Samsung presto spiegherà al mondo intero quali sono stati i reali problemi che hanno portato il Galaxy Note 7 ad avere tutti quei guai che alla fine hanno costretto la casa coreana a ritirarlo dal mercato. L’azienda ha promesso, infatti, che illustrerà i risultati della sua indagine entro la fine del mese di gennaio. Tra poche settimane, dunque, si saprà perché i phablet Android prendevano fuoco e se davvero il problema era legato alle batterie difettose.

La storia di questo sfortunato modello è ben nota a tutti. Già a pochi giorni dalla sua commercializzazione, alcuni utenti avevano denunciato che il loro phablet aveva preso spontaneamente fuoco senza alcun motivo. Con il susseguirsi di questi problemi, la casa coreana aveva deciso di bloccare le vendite ed avviare una campagna di richiamo per la sostituzione della batteria che all’epoca era stata indicata come la causa delle esplosioni.

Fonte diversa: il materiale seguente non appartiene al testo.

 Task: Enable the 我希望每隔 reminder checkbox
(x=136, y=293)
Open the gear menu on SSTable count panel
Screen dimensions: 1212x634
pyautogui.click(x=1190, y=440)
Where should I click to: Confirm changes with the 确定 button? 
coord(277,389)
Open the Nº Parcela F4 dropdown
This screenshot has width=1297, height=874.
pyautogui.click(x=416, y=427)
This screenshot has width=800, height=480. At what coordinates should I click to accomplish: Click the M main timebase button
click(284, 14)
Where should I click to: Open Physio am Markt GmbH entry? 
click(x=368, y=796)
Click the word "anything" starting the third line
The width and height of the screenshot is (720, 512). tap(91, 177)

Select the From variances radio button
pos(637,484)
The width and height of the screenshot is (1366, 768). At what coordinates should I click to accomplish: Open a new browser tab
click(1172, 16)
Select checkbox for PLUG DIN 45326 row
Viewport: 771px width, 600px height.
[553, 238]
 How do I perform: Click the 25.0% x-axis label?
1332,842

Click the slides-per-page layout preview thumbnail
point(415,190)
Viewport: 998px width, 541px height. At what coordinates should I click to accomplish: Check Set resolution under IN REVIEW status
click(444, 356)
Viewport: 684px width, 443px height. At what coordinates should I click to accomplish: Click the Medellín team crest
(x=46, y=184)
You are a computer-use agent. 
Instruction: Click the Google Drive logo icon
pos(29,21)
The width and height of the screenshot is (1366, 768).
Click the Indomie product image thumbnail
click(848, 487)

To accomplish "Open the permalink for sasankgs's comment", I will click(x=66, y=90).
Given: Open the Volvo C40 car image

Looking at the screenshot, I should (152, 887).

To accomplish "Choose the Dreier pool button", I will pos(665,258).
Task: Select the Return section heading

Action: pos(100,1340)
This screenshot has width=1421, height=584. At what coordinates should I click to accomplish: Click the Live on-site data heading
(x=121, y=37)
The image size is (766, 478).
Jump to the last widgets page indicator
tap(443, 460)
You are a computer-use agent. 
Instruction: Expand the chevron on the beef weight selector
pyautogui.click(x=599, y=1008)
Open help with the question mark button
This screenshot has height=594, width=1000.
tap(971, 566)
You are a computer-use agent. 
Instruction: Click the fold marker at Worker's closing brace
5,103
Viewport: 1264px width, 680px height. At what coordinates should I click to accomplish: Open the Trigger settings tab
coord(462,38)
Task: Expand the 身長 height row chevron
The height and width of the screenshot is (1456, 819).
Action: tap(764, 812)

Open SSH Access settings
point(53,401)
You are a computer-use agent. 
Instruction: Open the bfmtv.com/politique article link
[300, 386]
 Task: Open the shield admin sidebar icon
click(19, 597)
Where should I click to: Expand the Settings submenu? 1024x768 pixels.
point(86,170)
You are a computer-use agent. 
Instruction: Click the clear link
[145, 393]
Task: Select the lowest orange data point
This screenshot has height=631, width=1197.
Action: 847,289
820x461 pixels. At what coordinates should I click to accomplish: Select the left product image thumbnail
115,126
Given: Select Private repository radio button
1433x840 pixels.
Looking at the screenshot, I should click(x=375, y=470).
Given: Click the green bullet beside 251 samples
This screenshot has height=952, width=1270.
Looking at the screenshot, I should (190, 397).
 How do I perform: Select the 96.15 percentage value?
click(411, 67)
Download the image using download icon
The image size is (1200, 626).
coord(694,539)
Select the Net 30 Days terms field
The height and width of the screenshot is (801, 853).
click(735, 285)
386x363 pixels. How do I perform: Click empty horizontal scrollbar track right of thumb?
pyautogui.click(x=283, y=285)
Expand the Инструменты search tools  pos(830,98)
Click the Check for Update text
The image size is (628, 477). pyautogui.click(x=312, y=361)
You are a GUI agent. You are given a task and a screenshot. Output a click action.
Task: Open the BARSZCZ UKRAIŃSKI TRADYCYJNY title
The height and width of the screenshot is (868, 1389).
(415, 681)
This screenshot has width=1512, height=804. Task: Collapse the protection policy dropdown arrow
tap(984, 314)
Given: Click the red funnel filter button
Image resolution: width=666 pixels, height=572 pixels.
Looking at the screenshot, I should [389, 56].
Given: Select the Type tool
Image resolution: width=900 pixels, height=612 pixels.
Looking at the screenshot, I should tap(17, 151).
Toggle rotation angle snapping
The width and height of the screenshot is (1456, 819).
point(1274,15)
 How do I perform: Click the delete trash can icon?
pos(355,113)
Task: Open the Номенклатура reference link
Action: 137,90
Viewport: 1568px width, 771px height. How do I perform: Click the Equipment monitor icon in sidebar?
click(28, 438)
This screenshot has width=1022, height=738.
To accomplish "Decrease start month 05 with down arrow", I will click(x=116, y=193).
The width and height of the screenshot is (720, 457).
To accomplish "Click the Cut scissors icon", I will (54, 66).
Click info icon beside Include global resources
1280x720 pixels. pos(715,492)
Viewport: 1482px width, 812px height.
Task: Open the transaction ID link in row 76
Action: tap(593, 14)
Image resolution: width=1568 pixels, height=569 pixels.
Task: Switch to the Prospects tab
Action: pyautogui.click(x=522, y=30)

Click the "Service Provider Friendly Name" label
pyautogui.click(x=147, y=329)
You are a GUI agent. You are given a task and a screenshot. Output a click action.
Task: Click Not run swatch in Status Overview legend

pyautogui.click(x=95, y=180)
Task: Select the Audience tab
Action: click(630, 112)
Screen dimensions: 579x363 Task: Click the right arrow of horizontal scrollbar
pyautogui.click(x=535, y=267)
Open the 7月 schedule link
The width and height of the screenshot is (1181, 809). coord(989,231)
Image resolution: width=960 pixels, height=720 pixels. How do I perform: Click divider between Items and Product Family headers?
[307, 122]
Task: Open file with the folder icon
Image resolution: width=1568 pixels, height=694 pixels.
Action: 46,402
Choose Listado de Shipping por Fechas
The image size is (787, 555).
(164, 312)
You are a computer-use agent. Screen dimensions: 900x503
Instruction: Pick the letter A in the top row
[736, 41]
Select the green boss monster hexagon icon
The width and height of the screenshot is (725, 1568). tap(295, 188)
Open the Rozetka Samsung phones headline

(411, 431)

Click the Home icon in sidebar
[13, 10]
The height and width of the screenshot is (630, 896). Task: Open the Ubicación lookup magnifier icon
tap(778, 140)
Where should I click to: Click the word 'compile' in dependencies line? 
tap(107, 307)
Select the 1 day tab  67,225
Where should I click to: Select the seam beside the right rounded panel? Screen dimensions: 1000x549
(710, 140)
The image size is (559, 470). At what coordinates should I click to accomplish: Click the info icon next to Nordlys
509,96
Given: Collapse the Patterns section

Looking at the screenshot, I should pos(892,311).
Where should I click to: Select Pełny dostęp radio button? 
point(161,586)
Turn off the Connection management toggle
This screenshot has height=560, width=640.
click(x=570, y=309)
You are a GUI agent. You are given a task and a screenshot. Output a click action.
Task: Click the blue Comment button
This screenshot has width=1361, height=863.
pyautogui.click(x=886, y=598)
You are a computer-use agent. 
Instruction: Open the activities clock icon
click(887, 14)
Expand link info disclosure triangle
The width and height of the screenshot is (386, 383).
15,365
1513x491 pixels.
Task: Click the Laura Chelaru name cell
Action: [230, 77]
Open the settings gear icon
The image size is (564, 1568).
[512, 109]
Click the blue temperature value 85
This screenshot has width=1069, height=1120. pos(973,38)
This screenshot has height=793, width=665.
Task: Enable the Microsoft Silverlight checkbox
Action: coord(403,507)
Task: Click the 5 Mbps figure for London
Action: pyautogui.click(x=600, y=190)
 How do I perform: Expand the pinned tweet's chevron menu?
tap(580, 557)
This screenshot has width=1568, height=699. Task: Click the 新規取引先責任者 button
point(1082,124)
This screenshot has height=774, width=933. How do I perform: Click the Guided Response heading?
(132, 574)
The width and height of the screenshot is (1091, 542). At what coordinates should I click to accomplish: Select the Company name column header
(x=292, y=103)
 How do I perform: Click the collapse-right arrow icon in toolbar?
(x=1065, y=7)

Tuttavia, anche a seguito di questa importante campagna di richiamo, i problemi non erano terminati, anzi. Proprio per questo, Samsung aveva deciso di ritirare definitivamente il Galaxy Note 7 dal mercato e di recuperare tutti i modelli sino a quel momento venduti. Un fatto che causò un gravissimo danno d’immagine a cui Samsung dovrà porre rimedio in futuro partendo proprio dal prossimo Galaxy S8.

Samsung è da ottobre che sta studiano le cause delle esplosioni e finalmente si dovrebbe conoscere la verità. Secondo alcuni report indipendenti, una delle possibile cause lo spazio troppo esiguo dell’alloggiamento delle batterie nel phablet che alla lunga metteva troppo sotto stress la batteria che alla fine prendeva fuoco.